AAU Student Projects - visit Aalborg University's student projects portal
A master's thesis from Aalborg University
Book cover


From Newsroom to Newsfeed: Journalistic Legitimacy in Modern Football Reporting

Author

Term

4. term

Publication year

2025

Submitted on

Pages

73

Abstract

Denne afhandling undersøger, hvordan journalistisk legitimitet bliver skabt, udøvet og udfordret i digital sportsjournalistik med fokus på fodboldens transferrapportering. Gennem et komparativt casestudie af to profilerede reportere—Fabrizio Romano, en platform-native influencerjournalist, og Farzam Abolhosseini, en dansk reporter forankret i legacy-medier—belyses, hvordan troværdighed forhandles, når redaktionelle rutiner møder platformenes målelogikker. Med afsæt i feltteori om sportsjournalistik og kritisk diskursanalyse udvikles en analytisk ramme, der forbinder makroniveauets brancheforandringer med mikroniveauets sproglige strategier. Datagrundlaget er et semistruktureret forskerinterview med Abolhosseini og et offentliggjort longform-interview med Romano fra Rising Ballers, analyseret med fokus på modalitet, interdiskursivitet, metadiskurs og legitimering. Studiet finder, at legitimitetsstrategierne adskiller sig markant i en fælles hybrid medieøkologi: Abolhosseini fremhæver verificering, sammenhængende kildepraksis og institutionel forankring, mens Romano bygger autoritet gennem synlighed, hastighed og et konsistent personligt brand med høj sikkerhed i formuleringerne. Tre centrale skillelinjer identificeres: institutionel versus personlig-brandet legitimitet, redaktionel sammenhæng versus algoritmisk synlighed, samt professionel pligt versus publikumsskabt personaarbejde. Samtidig trækker begge selektivt på både legacy- og influencerrepertoirer for at opretholde troværdighed. Afhandlingen bidrager med et insiderorienteret, komparativt blik, der nuancerer skellet mellem journalist og influencer og peger på en kompleks realignment, hvor redaktionel autoritet og platformlogikker sameksisterer, konkurrerer og til tider konvergerer—med konsekvenser for etik, praksis og offentlig tillid.
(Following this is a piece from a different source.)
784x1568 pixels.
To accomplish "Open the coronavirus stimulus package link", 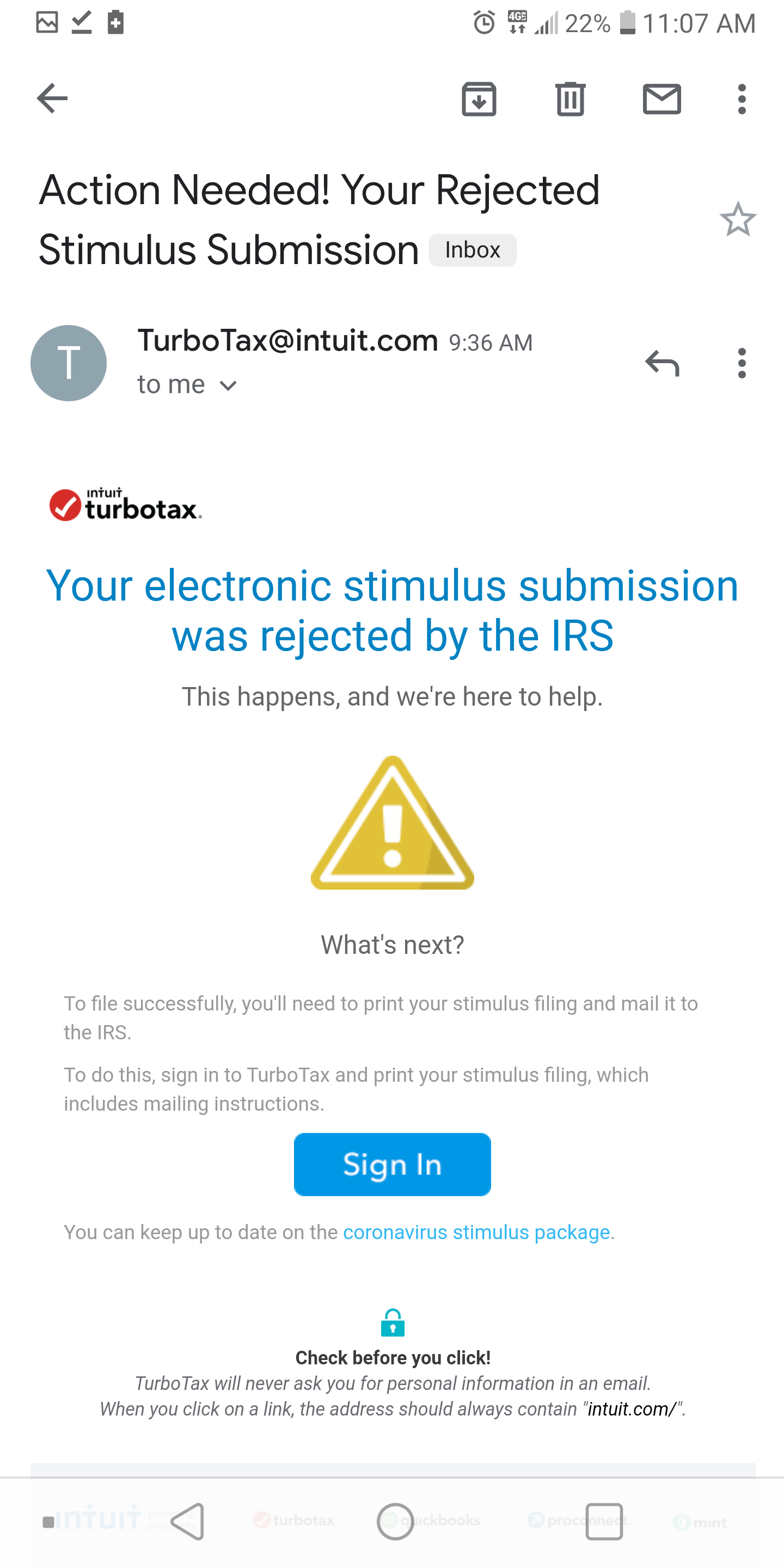I will click(x=476, y=1232).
This thesis examines how journalistic legitimacy is constructed, performed, and contested in digital sports journalism, focusing on football transfer reporting. Through a comparative case study of two prominent reporters—Fabrizio Romano, a platform-native influencer-style journalist, and Farzam Abolhosseini, a Danish reporter embedded in legacy media—it explores how credibility is negotiated as newsroom routines meet platform metrics. Drawing on field theory of sports journalism and critical discourse analysis, the project develops an analytical framework linking sector-level change to reporters’ micro-level language and positioning. The analysis uses two interviews as data: a semi-structured researcher-conducted interview with Abolhosseini and a long-form public interview with Romano published by Rising Ballers, examined with attention to modality, interdiscursivity, metadiscourse, and legitimation. The study finds distinct legitimacy strategies within a shared hybrid media ecology: Abolhosseini emphasizes verification, coherent sourcing, and institutional anchoring, while Romano builds authority through visibility, speed, and a consistent personal brand marked by high-certainty framing. Three axes of divergence are identified: institutional versus personal-brand foundations of legitimacy; editorial coherence versus algorithmic visibility; and professional duty versus audience-driven persona work. At the same time, both selectively draw on legacy and influencer repertoires to sustain credibility. The thesis offers an insider-focused comparative account that complicates the journalist–influencer divide and argues that sports journalism is undergoing a complex realignment in which editorial authority and platform logic coexist, compete, and sometimes converge, with implications for ethics, practice, and public trust.